**Verilen Metin**:
Osmanlı Devri’ni önceki devirlerden ayıran en önemli özelliklerden biri ise tımar sistemi korunurken köleliğin ekonomideki rolünün ana kontrolü de elden çıkaracak şekilde, genellikle gayrimüslim topluluklara bırakılmasıdır. Müslümanların bütün sahalarda önderliği esası ile çelişen bu yapı, devletin Müslümanların önderliği esası üzerine kurulu odağını sarsmış, Osmanlının sonunu getirmiştir.
Osmanlı’nın Batı’yı yenememesi ve Safevilerin kuruluşundan sonra doğudan da sürekli bir tehdit altında olması, devlet için devasa bir ordu gerektirdi. Ne tımar sistemi ne devşirmelerden ihdas edilen askeri birlikler, Osmanlının askeri personel ihtiyacını karşıladı. Bu da devleti gönüllü Müslüman kuvvetlere yöneltti. Müslüman erkeklerin peş peşe cepheye sürüklenmeleri ise üretim ve ticareti Müslüman unsurun ötesinde bıraktı.

**Sağlanan Veriler**:
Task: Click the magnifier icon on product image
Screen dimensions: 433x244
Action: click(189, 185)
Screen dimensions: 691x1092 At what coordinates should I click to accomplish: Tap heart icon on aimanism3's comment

**Yapılacak İşler**:
**a.** Şu ifadelerin metinle uyuşup uyuşmadığını evet ya da hayır diyerek belirtin ve her birinde karara esas olan sözleri metinden aynen alıntılayın: (i) Osmanlı Devri'nde tımar sistemi kaldırılmıştır. (ii) Tımar sistemi ve devşirmelerden kurulan birlikler, Osmanlının askeri personel ihtiyacını karşılamıştır. (iii) Safevilerin kuruluşundan sonra Osmanlı doğudan da sürekli bir tehdit altında kalmıştır.
**b.** Metinde "Osmanlı Devri’ni önceki" ile "Osmanlının sonunu getirmiştir." arasındaki bölümü, her iki ifade de dahil olmak üzere, hiç değiştirmeden tekrarlayın.
Yanıt verirken yalnızca metinden yararlanın.

**Görev Yanıtları**:
**a.**
(i) Hayır: "tımar sistemi korunurken"
(ii) Hayır: "Ne tımar sistemi ne devşirmelerden ihdas edilen askeri birlikler, Osmanlının askeri personel ihtiyacını karşıladı."
(iii) Evet: "Safevilerin kuruluşundan sonra doğudan da sürekli bir tehdit altında olması"

**b.**
Osmanlı Devri’ni önceki devirlerden ayıran en önemli özelliklerden biri ise tımar sistemi korunurken köleliğin ekonomideki rolünün ana kontrolü de elden çıkaracak şekilde, genellikle gayrimüslim topluluklara bırakılmasıdır. Müslümanların bütün sahalarda önderliği esası ile çelişen bu yapı, devletin Müslümanların önderliği esası üzerine kurulu odağını sarsmış, Osmanlının sonunu getirmiştir.